Ah, sí... Y como hacía mucho ruido, Reeves le incorporó en 1897 un curioso dispositivo en el escape: un silenciador. El primero de la industria del Automóvil. También fue pionero Reeves en poner un automóvil en Indianapolis. Allí el Motocyle se movía a una velocidad de 50 km/h, lo que era todo un acontecimiento. A pesar de esto, se cree que únicamente logró vender cinco unidades de aquel artefacto rodante.
Automóvil grande, venda o no venda
Tras el Motocycle vendría en 1898 el Big Motocycle, que como su propio nombre indica era grande. Se trataba de un autobús con capacidad para 20 personas, cuyas ruedas tenían un diámetro de casi —atención— 1,80 metros. No es una errata. Casi seis pies de diámetro, medían aquellas ruedancas. Tan grandes eran, que sus dimensiones dieron problemas al comprador del autobús, un hombre de negocios de Dakota del Sur que acabó devolviendo el gran vehículo a Reeves. Finalmente, el Big Motocycle terminó en manos de la Central Pacific Railroad.
Y después, los experimentos de Reeves con el mundo del montón de ruedas. Volvamos con la mente a los principios del siglo XX. Los caminos y carreteras —creadas para las carretas, recordemos— estaban llenas de baches. Unos baches que a velocidad de caballo apenas suponían un problema. Es decir: sí, las ruedas subían y bajaban, pero difícilmente la velocidad de paso llevaba a que los ocupantes de los carruajes sufrieran grandes golpes. Eso cambió cuando las riendas se transformaron en un volante, y la visión proactiva de Reeves decidió hacer frente a aquel problema.

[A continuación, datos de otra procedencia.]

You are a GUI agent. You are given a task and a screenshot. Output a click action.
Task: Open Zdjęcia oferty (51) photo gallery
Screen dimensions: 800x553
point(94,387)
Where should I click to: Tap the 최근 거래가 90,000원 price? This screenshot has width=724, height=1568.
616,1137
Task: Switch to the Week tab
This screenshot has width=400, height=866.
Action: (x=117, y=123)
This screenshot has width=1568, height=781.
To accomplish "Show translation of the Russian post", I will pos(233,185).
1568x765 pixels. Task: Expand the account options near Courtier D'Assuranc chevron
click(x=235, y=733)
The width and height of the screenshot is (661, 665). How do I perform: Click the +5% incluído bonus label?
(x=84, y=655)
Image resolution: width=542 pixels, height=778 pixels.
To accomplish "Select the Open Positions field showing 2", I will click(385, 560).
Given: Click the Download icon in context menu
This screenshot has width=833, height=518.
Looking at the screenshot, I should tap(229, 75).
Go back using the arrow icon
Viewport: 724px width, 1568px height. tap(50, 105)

La solución obvia para Reeves consistía en añadir puntos de apoyo sobre el terreno. Y fue así como, casi imitando la lógica de las orugas, modificó en 1911 un automóvil Overland añadiéndole cuatro ruedas y rebautizándolo como Octoauto. Montaba un motor de 40 CV, medía más de 6,10 metros de longitud para albergar cuatro plazas, y contaba con cuatro ruedas directrices delanteras, para mayor gloria de Rudolph Ackermann. El curioso automóvil se vendía por 3.200 dólares de la época (el equivalente a 70.000 euros de hoy en día). O habría que decir que ese era su precio, porque no se vendió, a pesar de los intentos de Reeves por ofrecer todo tipo de garantías en su publicidad:
Con semejante resultado comercial, en 1912 Reeves creó el Sextoauto, que obviamente era un Octoauto de seis ruedas. La segunda versión fue ya un modelo creado desde la base de un automóvil de seis ruedas. Y su argumento de venta fue, nuevamente, la comodidad de marcha.
Su precio fue incluso superior al que tenía el Octoauto: 4.500 dólares (el equivalente a 98.000 euros de hoy en día) que nunca acabaron de llamar la atención de su público objetivo, un público objetivo que en principio habrían sido clientes de elevado poder económico, capaces de desembolsar esa suma por viajar de forma cómoda a través de los maltrechos caminos de Norteamérica. Pero nunca estuvieron por la labor. Reeves se equivocó al pensar que su clientela apreciaría sus avances tecnológicos. Ni la estética convenció a la clientela ni tampoco la sencillez mecánica que prometía el inventor. Malos tiempos para aquellas ideas.